- IPC code: KAZ
- NPC: National Paralympic Committee of Kazakhstan

in Rio de Janeiro
- Competitors: 11 in 5 sports
- Medals Ranked 58th: Gold 1 Silver 1 Bronze 0 Total 2

Summer Paralympics appearances (overview)
- 1996; 2000; 2004; 2008; 2012; 2016; 2020; 2024;

Other related appearances
- Soviet Union (1988) Unified Team (1992)

= Kazakhstan at the 2016 Summer Paralympics =

Kazakhstan competed at the 2016 Summer Paralympics in Rio de Janeiro, Brazil, from 7 September to 18 September 2016. 11 athletes in 5 sports won 2 medals. Zulfiya Gabidullina won gold with World Record in Swimming, Women's freestyle 100 m (S3). Raushan Koyshibayeva won silver in Powerlifting. Kazakhstan athletes finished 58th in medal count.

Required task 1
List every year shown in the Kazakhstan Paralympics text under Summer Paralympics appearances.
The records that come next have no connection to the Kazakhstan Paralympics text.

Provided material
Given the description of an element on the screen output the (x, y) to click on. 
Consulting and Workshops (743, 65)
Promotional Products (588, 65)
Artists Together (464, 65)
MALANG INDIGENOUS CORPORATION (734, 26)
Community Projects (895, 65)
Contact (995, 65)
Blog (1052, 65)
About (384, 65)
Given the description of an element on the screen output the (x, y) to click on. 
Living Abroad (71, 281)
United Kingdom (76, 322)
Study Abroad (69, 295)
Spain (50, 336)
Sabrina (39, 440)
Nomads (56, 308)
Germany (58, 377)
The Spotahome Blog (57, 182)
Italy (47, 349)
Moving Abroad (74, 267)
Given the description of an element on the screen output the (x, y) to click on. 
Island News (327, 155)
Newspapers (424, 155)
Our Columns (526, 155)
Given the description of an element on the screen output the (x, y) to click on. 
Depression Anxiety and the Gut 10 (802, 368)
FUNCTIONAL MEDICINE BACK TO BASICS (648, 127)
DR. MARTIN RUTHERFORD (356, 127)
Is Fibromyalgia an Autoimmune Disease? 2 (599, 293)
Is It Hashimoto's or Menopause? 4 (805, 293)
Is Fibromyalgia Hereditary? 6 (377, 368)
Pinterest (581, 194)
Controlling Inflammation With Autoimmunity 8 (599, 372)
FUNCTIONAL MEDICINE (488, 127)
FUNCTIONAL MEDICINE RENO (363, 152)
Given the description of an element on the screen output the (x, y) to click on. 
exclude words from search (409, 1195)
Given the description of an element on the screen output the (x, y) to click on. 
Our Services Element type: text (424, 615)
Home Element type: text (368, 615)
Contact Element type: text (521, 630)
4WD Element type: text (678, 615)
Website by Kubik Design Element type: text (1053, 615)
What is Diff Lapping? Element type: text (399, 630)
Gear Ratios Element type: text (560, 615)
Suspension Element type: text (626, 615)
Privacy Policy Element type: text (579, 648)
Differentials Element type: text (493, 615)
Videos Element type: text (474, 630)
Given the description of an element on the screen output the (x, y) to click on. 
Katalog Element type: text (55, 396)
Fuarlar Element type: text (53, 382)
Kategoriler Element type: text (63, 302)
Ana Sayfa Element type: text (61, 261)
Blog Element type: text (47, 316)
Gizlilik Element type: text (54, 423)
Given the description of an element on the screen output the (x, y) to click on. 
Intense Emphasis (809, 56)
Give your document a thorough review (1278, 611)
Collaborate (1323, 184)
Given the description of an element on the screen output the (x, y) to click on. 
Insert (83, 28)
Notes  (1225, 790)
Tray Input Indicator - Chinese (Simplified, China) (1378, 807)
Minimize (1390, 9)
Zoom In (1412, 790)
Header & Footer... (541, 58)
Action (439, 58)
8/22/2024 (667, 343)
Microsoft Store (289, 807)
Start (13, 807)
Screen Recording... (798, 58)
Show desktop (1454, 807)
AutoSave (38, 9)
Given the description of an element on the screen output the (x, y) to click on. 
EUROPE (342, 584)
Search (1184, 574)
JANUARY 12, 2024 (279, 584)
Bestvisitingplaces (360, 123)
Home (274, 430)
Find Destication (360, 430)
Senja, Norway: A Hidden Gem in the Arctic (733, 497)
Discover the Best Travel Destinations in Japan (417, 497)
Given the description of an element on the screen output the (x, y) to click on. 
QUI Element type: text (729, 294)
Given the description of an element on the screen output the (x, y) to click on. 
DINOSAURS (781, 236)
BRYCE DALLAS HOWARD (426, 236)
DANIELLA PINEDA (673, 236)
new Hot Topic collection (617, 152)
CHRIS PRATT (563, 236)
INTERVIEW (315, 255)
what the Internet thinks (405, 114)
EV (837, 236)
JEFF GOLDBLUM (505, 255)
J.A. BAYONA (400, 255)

Required task 2
Copy the records word for word, beginning with their first line and ending after the line that holds "FUNCTIONAL MEDICINE (488, 127)".

Complete response 1
1996, 2000, 2004, 2008, 2012, 2016, 2020, 2024

Complete response 2
Given the description of an element on the screen output the (x, y) to click on. 
Consulting and Workshops (743, 65)
Promotional Products (588, 65)
Artists Together (464, 65)
MALANG INDIGENOUS CORPORATION (734, 26)
Community Projects (895, 65)
Contact (995, 65)
Blog (1052, 65)
About (384, 65)
Given the description of an element on the screen output the (x, y) to click on. 
Living Abroad (71, 281)
United Kingdom (76, 322)
Study Abroad (69, 295)
Spain (50, 336)
Sabrina (39, 440)
Nomads (56, 308)
Germany (58, 377)
The Spotahome Blog (57, 182)
Italy (47, 349)
Moving Abroad (74, 267)
Given the description of an element on the screen output the (x, y) to click on. 
Island News (327, 155)
Newspapers (424, 155)
Our Columns (526, 155)
Given the description of an element on the screen output the (x, y) to click on. 
Depression Anxiety and the Gut 10 (802, 368)
FUNCTIONAL MEDICINE BACK TO BASICS (648, 127)
DR. MARTIN RUTHERFORD (356, 127)
Is Fibromyalgia an Autoimmune Disease? 2 (599, 293)
Is It Hashimoto's or Menopause? 4 (805, 293)
Is Fibromyalgia Hereditary? 6 (377, 368)
Pinterest (581, 194)
Controlling Inflammation With Autoimmunity 8 (599, 372)
FUNCTIONAL MEDICINE (488, 127)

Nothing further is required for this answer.